■ **GIVEN ENTRIES**:

..............................

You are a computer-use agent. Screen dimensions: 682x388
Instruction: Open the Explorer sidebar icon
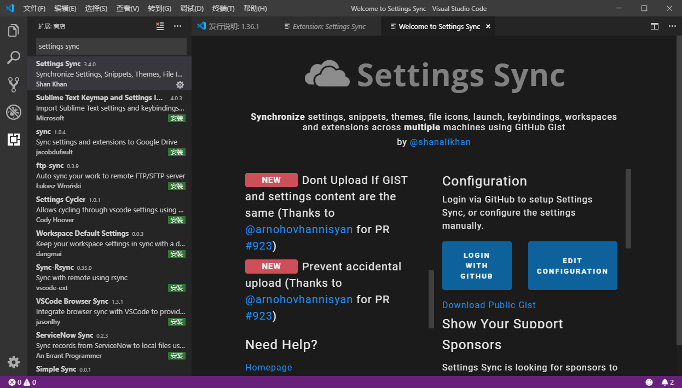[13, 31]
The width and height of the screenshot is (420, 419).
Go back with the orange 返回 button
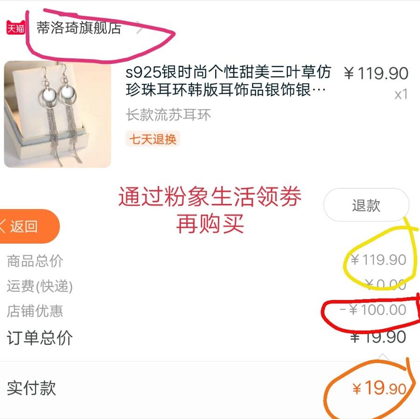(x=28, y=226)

..............................

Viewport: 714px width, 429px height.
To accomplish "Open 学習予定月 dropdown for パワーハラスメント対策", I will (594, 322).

..............................

■ **INSTRUCTIONS FOR THE TASK**: Copy the items word for word, from the line containing "The width and" through the line containing "(x=28, y=226)", and leave the pictures out.

■ **ANSWER FOR THIS EXERCISE**:
The width and height of the screenshot is (420, 419).
Go back with the orange 返回 button
(x=28, y=226)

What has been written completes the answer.